ESTRATTO DELLA FONTE:
※
Ha una malattia neurologica degenerativa non diagnosticata in modo chiaro. Sopravvive grazie ai macchinari e mantenerlo in vita sarebbe “inumano“, secondo i medici. Non è la storia di Charlie Gard, ma di Alfie Evans, bimbo di 23 mesi in cura a Liverpool per una gravissima patologia cerebrale. Nel febbraio scorso i giudici avevano autorizzato il distacco dei macchinari, ma i genitori avevano presentato ricorso, chiedendo che il piccolo fosse trasferito all’ospedale Bambino Gesù di Roma, disposto a farsene carico. Ora il responso: il tribunale d’appello ha respinto la richiesta. Immediata la reazione dei genitori, che non demordono e si rivolgono alla Corte Suprema.

Nella diatriba legale del piccolo Evans, l’Alta corte di Londra aveva dato ragione ai medici dell’Alder Hey Children’s Hospital di Liverpool, approvando la richiesta di staccare la spina ai macchinari che lo tengono in vita. “Alfie ha bisogno di quiete e pace”, aveva detto il giudice Hayden nella lettura della sentenza. Contro la decisione si erano scagliati Tom Evans e Kate James, i genitori ventenni del bambino, perché proprio come nel caso di Charlie Gard l’ospedale Bambino Gesù di Roma si era detto disponibile a prenderlo in cura. “Qui è tutto pronto”, aveva confermato Mariella Enoc, presidente della struttura del Vaticano. “Potremmo prenderci cura di Alfie senza accanimento terapeutico, secondo lo spirito dei nostri operatori. Non esistono terapie. Lo accompagneremo verso la fine naturale“.

Alfie Evans è nato il 9 maggio del 2016, colpito da una malattia degenerativa senza diagnosi. Una condanna allo stato semi-vegetativo che gli impedisce di vedere i genitori, di sentire le loro parole, di percepirne il contatto. Un’esistenza garantita solo da respirazione e nutrizione artificiale. E su questo la legge britannica è chiara: se non c’è speranza, se le cure sono inutili, se non si riesce a garantire una vita che possa essere definita tale, le macchine devono essere staccate. Perché la dignità del bambino ha la priorità anche sulla volontà dei genitori.
※
DATI IN ESAME:

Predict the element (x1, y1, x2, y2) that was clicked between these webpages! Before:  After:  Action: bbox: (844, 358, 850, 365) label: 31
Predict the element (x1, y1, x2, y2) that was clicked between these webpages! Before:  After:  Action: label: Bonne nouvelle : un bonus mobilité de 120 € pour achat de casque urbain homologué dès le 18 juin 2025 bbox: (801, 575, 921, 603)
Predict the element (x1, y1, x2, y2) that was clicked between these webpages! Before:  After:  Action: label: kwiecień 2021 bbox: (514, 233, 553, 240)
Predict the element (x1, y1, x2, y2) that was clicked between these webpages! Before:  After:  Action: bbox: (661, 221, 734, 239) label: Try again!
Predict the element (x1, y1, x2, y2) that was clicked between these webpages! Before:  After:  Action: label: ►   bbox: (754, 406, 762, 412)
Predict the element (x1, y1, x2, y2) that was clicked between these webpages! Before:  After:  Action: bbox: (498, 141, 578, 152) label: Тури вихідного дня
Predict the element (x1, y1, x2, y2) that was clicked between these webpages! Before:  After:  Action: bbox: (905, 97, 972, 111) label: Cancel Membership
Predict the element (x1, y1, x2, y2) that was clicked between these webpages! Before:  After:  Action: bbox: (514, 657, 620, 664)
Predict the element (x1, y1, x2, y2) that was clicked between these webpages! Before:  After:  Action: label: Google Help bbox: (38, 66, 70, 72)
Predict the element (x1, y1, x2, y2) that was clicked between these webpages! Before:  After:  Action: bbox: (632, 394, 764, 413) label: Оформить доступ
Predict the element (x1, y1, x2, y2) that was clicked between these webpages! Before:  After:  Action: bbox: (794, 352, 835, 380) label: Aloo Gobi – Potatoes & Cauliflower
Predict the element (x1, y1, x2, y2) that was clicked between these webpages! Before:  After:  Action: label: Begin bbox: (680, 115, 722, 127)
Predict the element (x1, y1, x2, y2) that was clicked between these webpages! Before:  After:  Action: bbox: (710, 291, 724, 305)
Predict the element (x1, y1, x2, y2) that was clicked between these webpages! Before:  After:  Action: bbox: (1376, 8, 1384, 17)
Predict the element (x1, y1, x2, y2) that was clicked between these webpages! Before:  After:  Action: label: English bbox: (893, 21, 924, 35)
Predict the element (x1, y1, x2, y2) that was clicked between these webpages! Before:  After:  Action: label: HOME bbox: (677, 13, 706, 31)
※
CONSEGNE DELL'ESERCIZIO:
1. Riporta il passo dell'articolo su Alfie Evans che comincia con "Alfie Evans è" e termina con "volontà dei genitori.".
2. In che data è nato Alfie Evans, secondo l'articolo su Alfie Evans?

ELENCO DELLE RISPOSTE:
1.
Alfie Evans è nato il 9 maggio del 2016, colpito da una malattia degenerativa senza diagnosi. Una condanna allo stato semi-vegetativo che gli impedisce di vedere i genitori, di sentire le loro parole, di percepirne il contatto. Un’esistenza garantita solo da respirazione e nutrizione artificiale. E su questo la legge britannica è chiara: se non c’è speranza, se le cure sono inutili, se non si riesce a garantire una vita che possa essere definita tale, le macchine devono essere staccate. Perché la dignità del bambino ha la priorità anche sulla volontà dei genitori.

2. Il 9 maggio 2016.